Tasks to complete:
1. Drawing on the commentary about the Supreme Court abortion ruling, explain why the decision is described as a catastrophe not only for Americans but also for people elsewhere in the world.
2. Reproduce everything in the commentary on the abortion ruling from "It was the basis" down to "14th Amendment was.".

Source excerpt:
----
World News

US court abortion ruling a catastrophe for women

Modern constitutional law as we have known it ended today. When the Supreme Court overturned Roe v Wade and Casey v Planned Parenthood, it repudiated the very idea that America’s highest court exists to protect people’s fundamental liberties from legislative majorities that would infringe on them.

What the dissent aptly called a “catastrophic” decision is not only a catastrophe for women, who now can be forced to carry unwanted pregnancies to term. It is a catastrophe for all Americans – and for people all over the world who have built their own modern constitutional courts on the US model. The tyranny of the majority won the day.

The right to an abortion was based on the principle of a living Constitution that evolves to expand liberty and equality. That same master principle of modern constitutional law provided the grounding for Brown v Board of Education, ending segregation.
It was the basis for Obergefell v Hodges, finding a right to same-sex marriage. It is the same principle that undergirds dozens of other decisions establishing rights we today consider fundamental, from sexual freedom to stop and seizure, that were not considered similarly basic in 1791 when the Bill of Rights was ratified or in 1868 when the 14th Amendment was.

In place of the living Constitution that protects liberty and equality from the tyranny of the majority, the court in Dobbs v Jackson Women’s Health Organization announced a Constitution that only protects rights that already existed in the distant past.

The majority considered it irrelevant that the people who ratified the original constitutional provisions did not include women, whose rights are at issue in Dobbs and whose equality is derogated by the decision. According to the majority, the dead hand of the past rules our constitutional future.
----
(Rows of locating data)
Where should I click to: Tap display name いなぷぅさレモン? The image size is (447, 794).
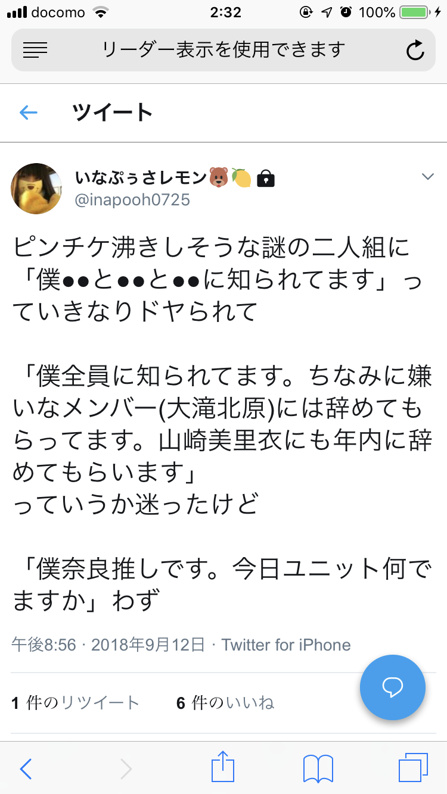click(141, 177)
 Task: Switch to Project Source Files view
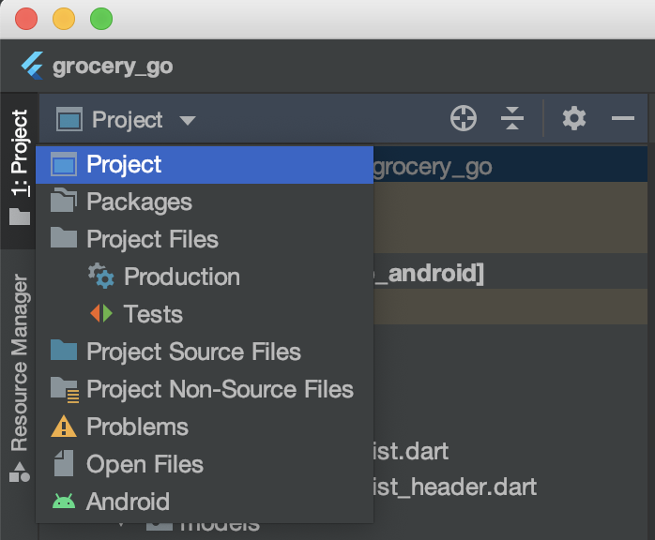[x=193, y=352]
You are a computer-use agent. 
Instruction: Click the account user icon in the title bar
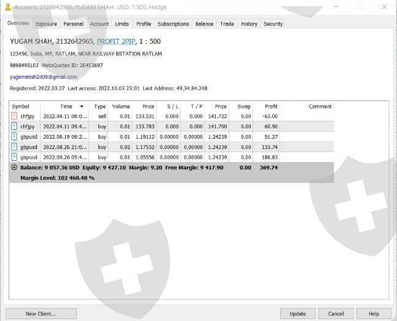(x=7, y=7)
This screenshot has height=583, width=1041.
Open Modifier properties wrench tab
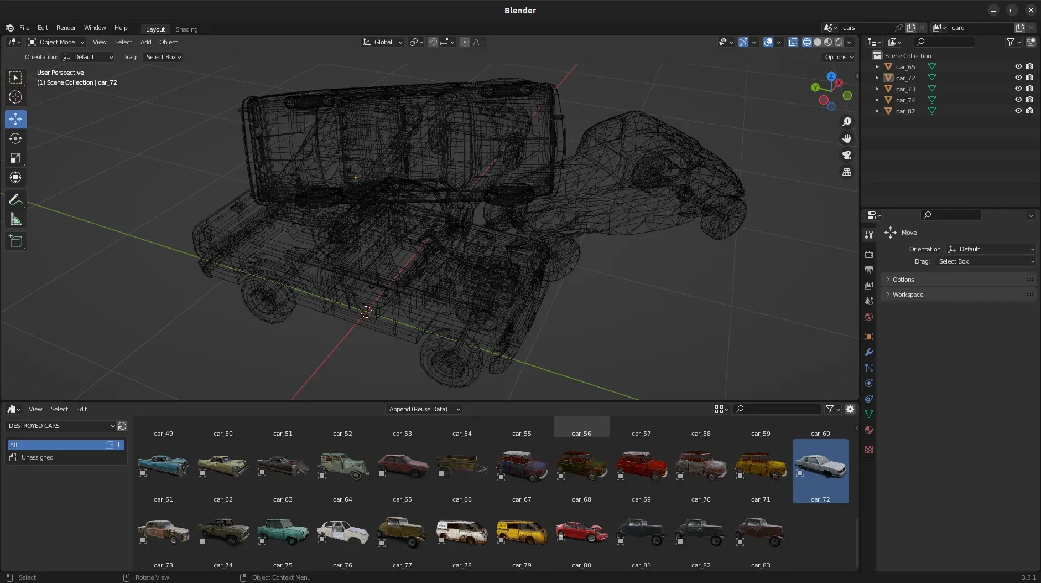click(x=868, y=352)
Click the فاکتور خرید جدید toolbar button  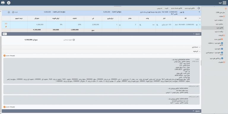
----
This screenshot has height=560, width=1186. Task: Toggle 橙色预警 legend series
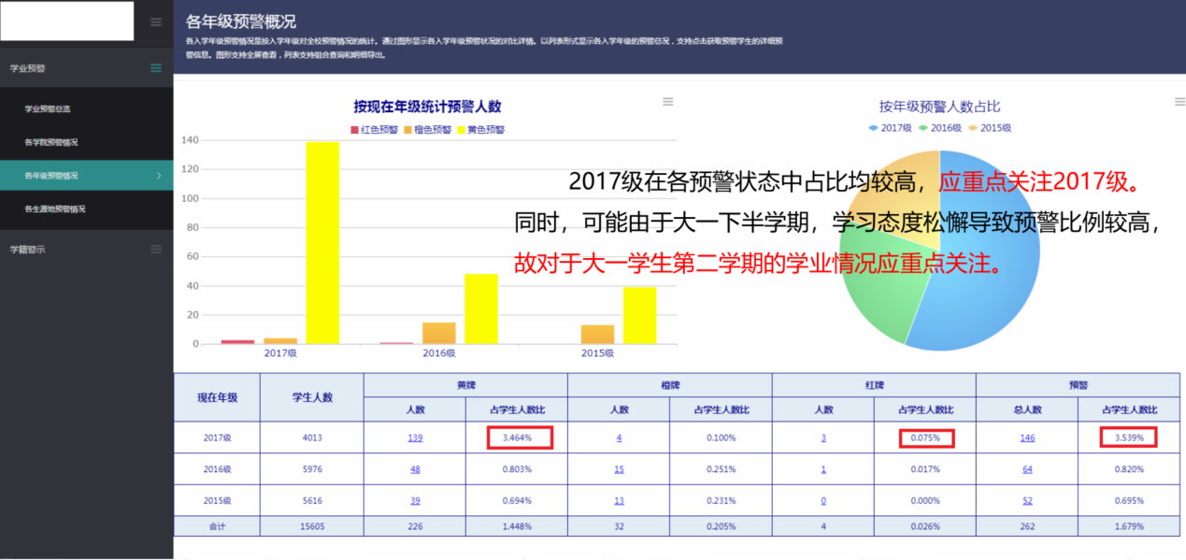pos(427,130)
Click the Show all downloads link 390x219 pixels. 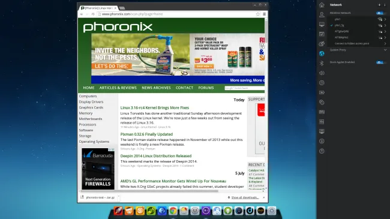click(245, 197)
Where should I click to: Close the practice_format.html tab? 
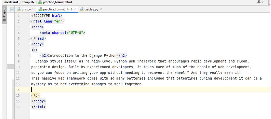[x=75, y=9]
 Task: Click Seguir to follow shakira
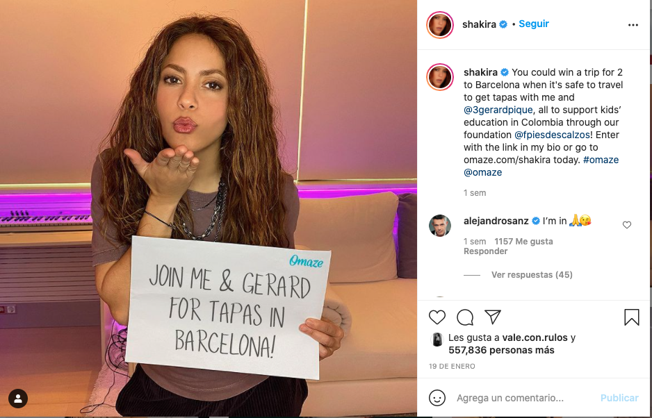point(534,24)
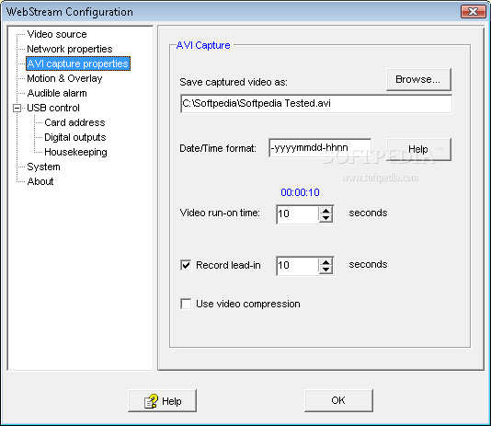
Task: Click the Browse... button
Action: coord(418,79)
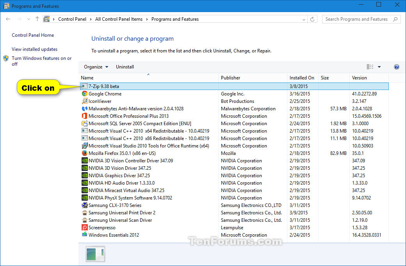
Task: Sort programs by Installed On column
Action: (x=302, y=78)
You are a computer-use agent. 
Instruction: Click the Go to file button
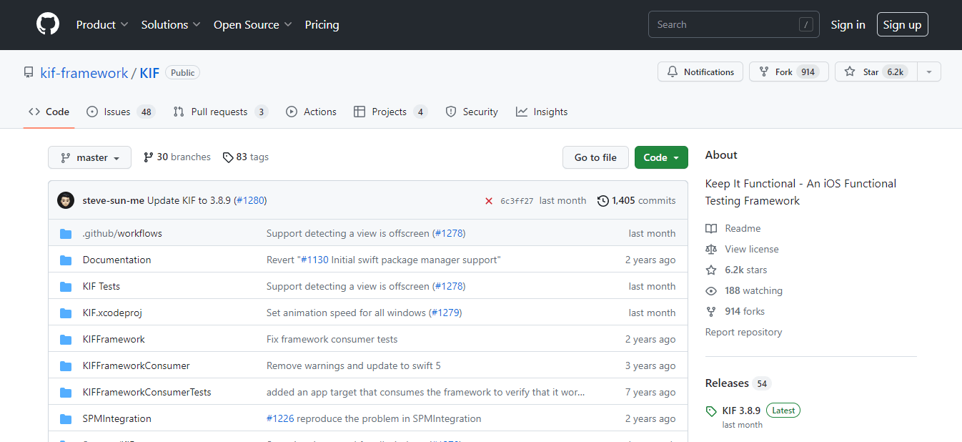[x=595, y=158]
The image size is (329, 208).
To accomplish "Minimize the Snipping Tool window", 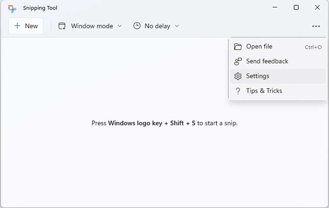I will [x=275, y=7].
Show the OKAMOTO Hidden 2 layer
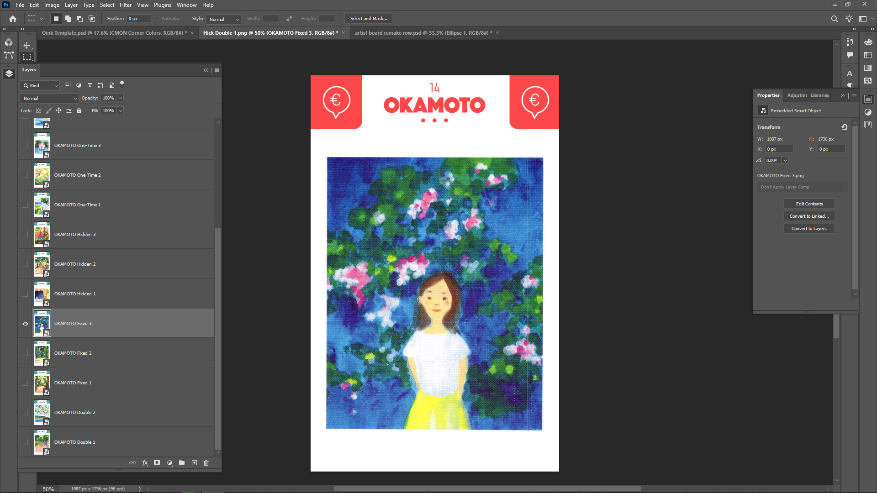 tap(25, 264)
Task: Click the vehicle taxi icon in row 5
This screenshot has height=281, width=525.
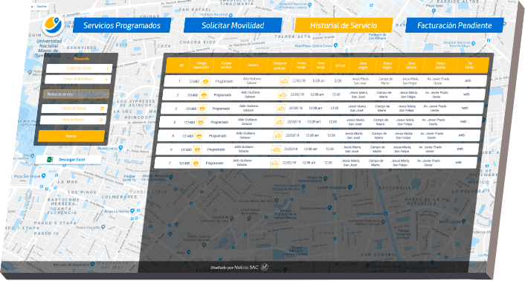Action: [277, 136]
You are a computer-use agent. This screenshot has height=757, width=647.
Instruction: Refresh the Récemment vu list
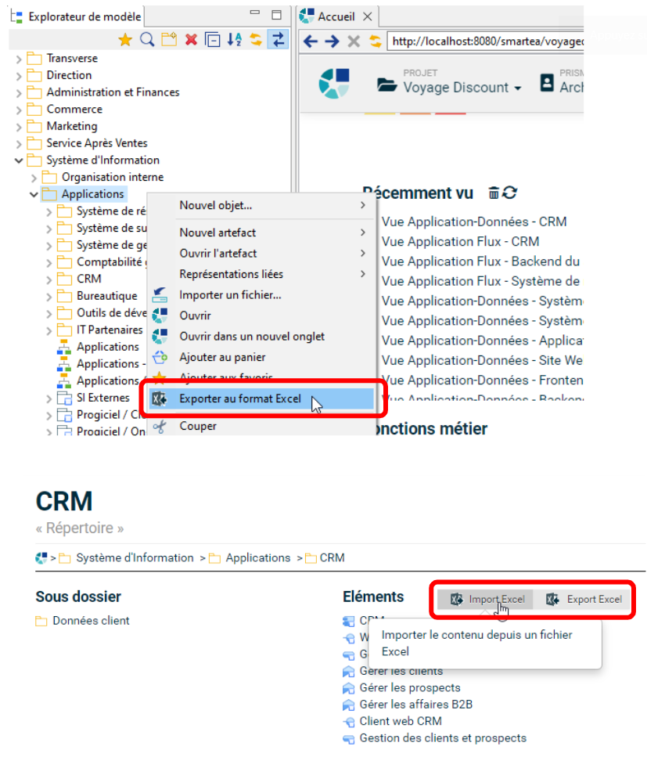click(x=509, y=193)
----
Solved problems:
1. The commentary describes it as a catastrophe for people all over the world because they have built their own modern constitutional courts on the US model. By repudiating the idea that the highest court protects fundamental liberties from legislative majorities, the ruling undermines the model those courts were based on.

2.
It was the basis for Obergefell v Hodges, finding a right to same-sex marriage. It is the same principle that undergirds dozens of other decisions establishing rights we today consider fundamental, from sexual freedom to stop and seizure, that were not considered similarly basic in 1791 when the Bill of Rights was ratified or in 1868 when the 14th Amendment was.